Eskilerden Art Carney, George C. Scott, Louise Fletcher ve Moses Gunn’ın varlıkları ile renklendirdiği filmde Martin Sheen ve baba rolündeki David Keith ortalama bir oyunla idare ediyorlar. Filmin yıldızı ise elbette Drew Barrymore. İki yıl önce “E.T.” ile yıldız olmuş oyuncu burada da tüm yeteneğini ve sevimliliğini hikâyenin emrine vermiş. Ne var ki filmin onu kullanım şeklinde ciddi bir sorun var: Karakterinin korkunç yeteneği ve kendisini korumak için de olsa onlarca kötü insanı yok etmesi ile ortaya çıkan katliam görüntüleri ile uyuşmayan derecede aşırı sevimli ve büyümüş de küçülmüş bir kız olarak çizilmiş rolü. Buradan ortaya zıtlıktan kaynaklanan iyi bir gerilim çıkabilirmiş ama senaryo ne genç kızın travmasını (ara sıra dökülen gözyaşları dışında görsel olarak pek de çarpıcı bir biçimde işlenmiyor bu travma) ne de bu zıtlığı yeterince iyi işlemeye müsait ve sanki küçük kızın güzelliğine kapılıp gitmiş gibi görünüyor film. Lester’ın Yeşilçam’a yakışır bir şekilde yavaş gösterimle karşımıza getirdiği “baba ile kız kavuşur” sahnesi gibi yanlış tercihleri ve kızın yeteneğinin açıklamadığı bir “kurşun işlememe” durumu gibi izahat gerektiren anların cevabını vermemesi de filmi zayıflatmış görünüyor.

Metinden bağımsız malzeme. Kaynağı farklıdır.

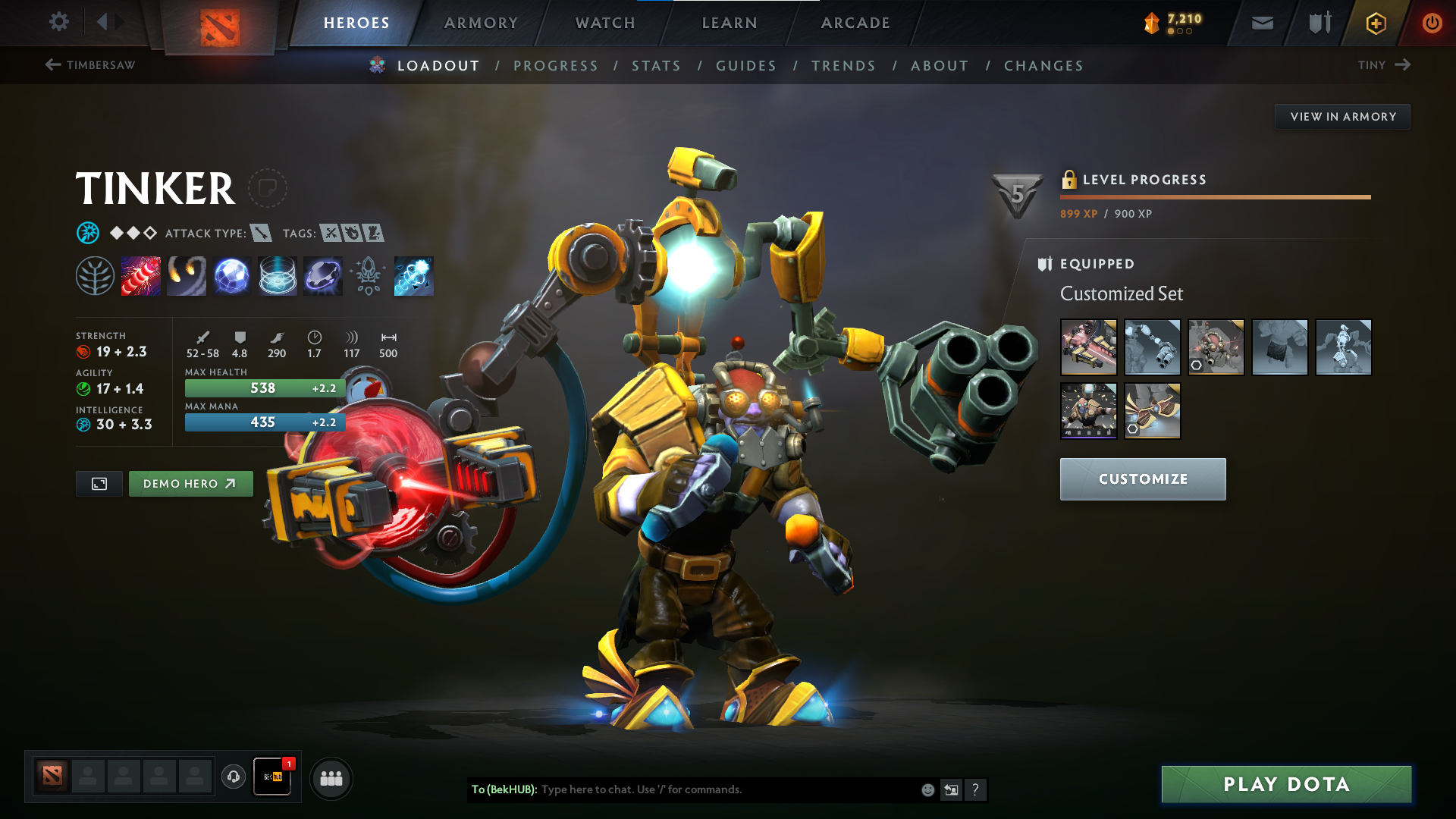Image resolution: width=1456 pixels, height=819 pixels.
Task: Open the gold Dota Plus hexagon icon
Action: point(1375,22)
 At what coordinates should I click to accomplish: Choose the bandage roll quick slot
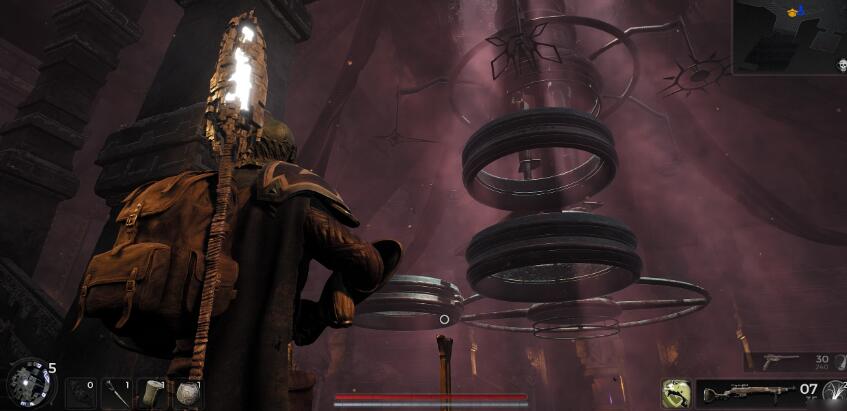click(x=152, y=392)
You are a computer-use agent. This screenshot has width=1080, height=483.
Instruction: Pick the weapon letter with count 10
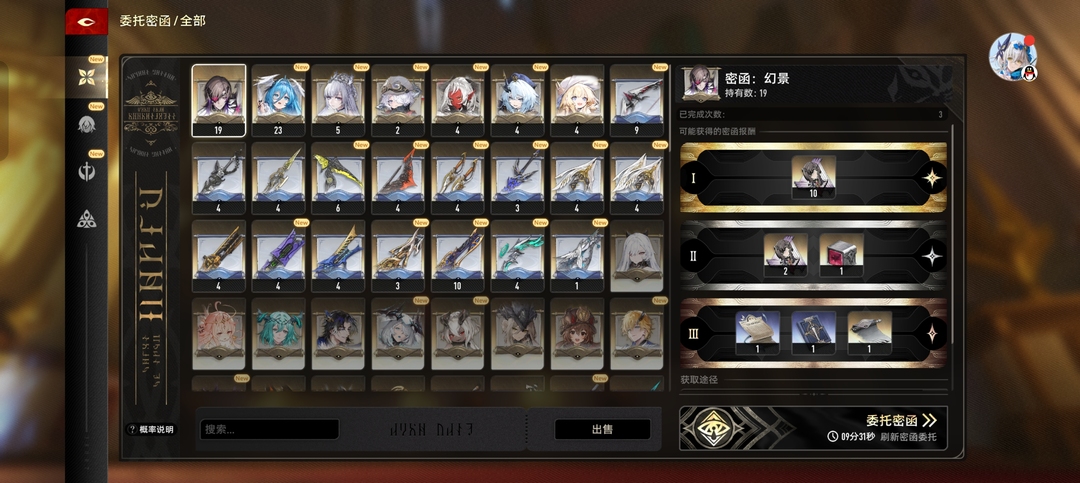[x=458, y=255]

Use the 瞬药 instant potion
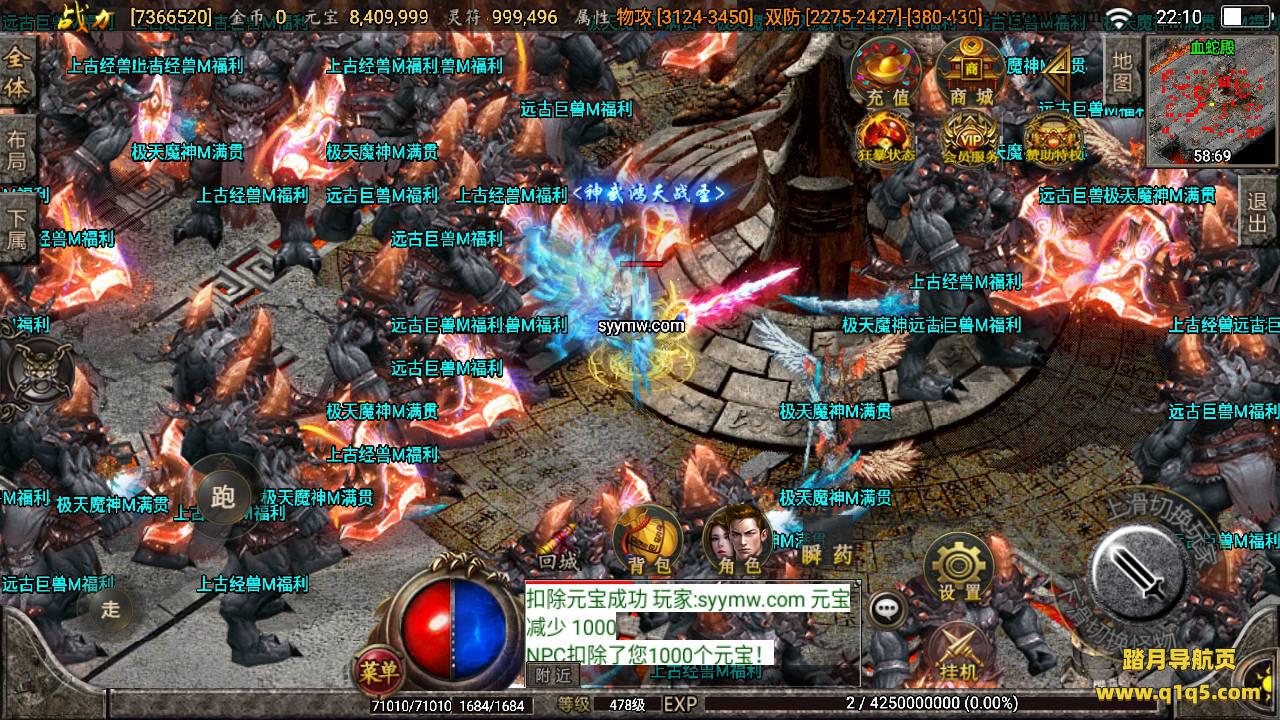click(x=827, y=554)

Afişinde yer alan görüntünün (alevden bir fonun önünde doğrudan size bakan ve saçı rüzgârda dalgalanan küçük kız) kendisi kadar klasik değil film sonuç olarak ama yine de bilim kurgu, korku (daha doğrusu gerilim) ve aksiyonu aksamadan uzlaştırabilmiş olması, seyicisini beklenti içine sokmadığı için hayal kırıklığına da uğratmaması, Barrymore’un etkileyici oyunculuğu ve doğaüstü bir güce sahip sıradan bir insan olmanın travmasını yeterince etkileyici biçimde olmasa da anlatması ile ilgiyi hak ediyor. Tabii bir de küçük kızın ateşten toplarla onlarca kötü adamı yok ettiği bölüm var ki filmi tek başına çekici kılabilir kimileri için.